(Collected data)
-- Opening Marker --

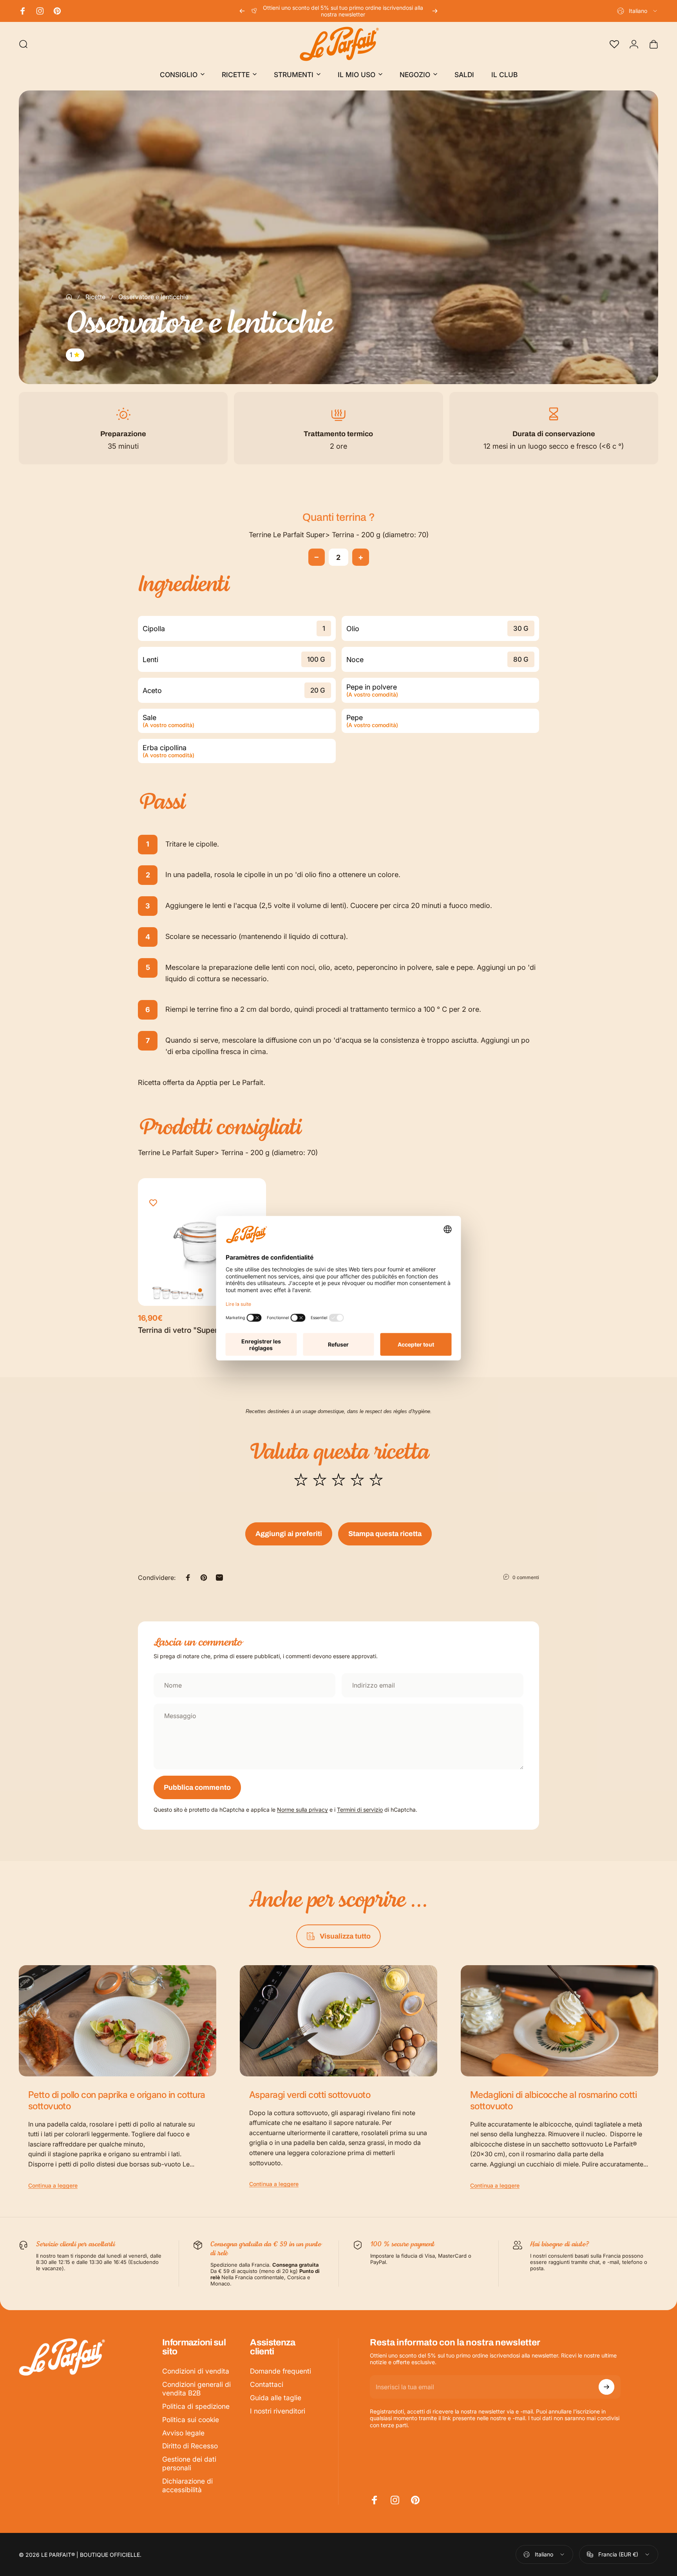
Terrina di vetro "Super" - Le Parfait (200, 1330)
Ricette (95, 297)
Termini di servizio (360, 1809)
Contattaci (266, 2384)
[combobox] (637, 11)
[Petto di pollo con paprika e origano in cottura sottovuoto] (117, 2020)
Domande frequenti (280, 2371)
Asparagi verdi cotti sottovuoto (309, 2094)
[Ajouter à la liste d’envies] (153, 1203)
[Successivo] (434, 11)
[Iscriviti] (606, 2387)
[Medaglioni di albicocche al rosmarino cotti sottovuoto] (559, 2020)
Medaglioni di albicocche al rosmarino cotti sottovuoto (553, 2100)
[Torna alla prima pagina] (69, 297)
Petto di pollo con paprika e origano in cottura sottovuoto (116, 2100)
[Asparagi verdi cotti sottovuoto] (338, 2020)
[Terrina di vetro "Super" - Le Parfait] (202, 1242)
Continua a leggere (53, 2185)
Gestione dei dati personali (189, 2463)
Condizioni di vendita (195, 2371)
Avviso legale (183, 2433)
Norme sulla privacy (302, 1809)
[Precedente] (242, 11)
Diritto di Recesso (190, 2446)
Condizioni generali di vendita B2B (196, 2388)
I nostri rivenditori (277, 2411)
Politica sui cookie (190, 2419)
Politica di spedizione (196, 2406)
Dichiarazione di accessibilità (187, 2485)
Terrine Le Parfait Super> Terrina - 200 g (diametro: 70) (339, 535)
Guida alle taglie (275, 2398)
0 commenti (525, 1577)
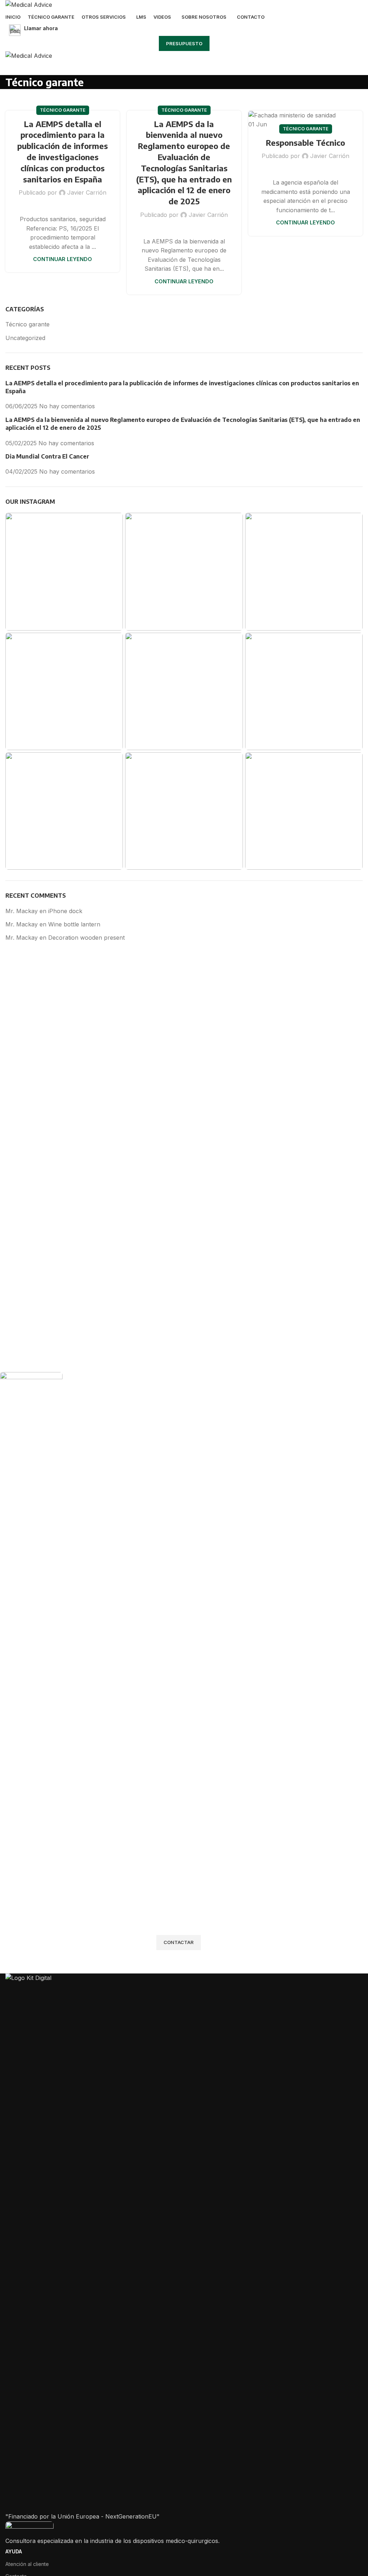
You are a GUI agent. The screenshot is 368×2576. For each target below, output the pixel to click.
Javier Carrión (86, 192)
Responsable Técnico (305, 143)
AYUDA (13, 2551)
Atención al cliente (27, 2564)
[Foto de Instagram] (64, 571)
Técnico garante (63, 110)
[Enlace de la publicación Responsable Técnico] (305, 120)
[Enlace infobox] (184, 30)
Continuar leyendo (62, 259)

-- Closing Marker --

• [Problem details]
Look above for the line containing "Técnico garante (63, 110)". From there to the final line of the entries, repeat every line exactly.

• [Written response]
Técnico garante (63, 110)
[Enlace de la publicación Responsable Técnico] (305, 120)
[Enlace infobox] (184, 30)
Continuar leyendo (62, 259)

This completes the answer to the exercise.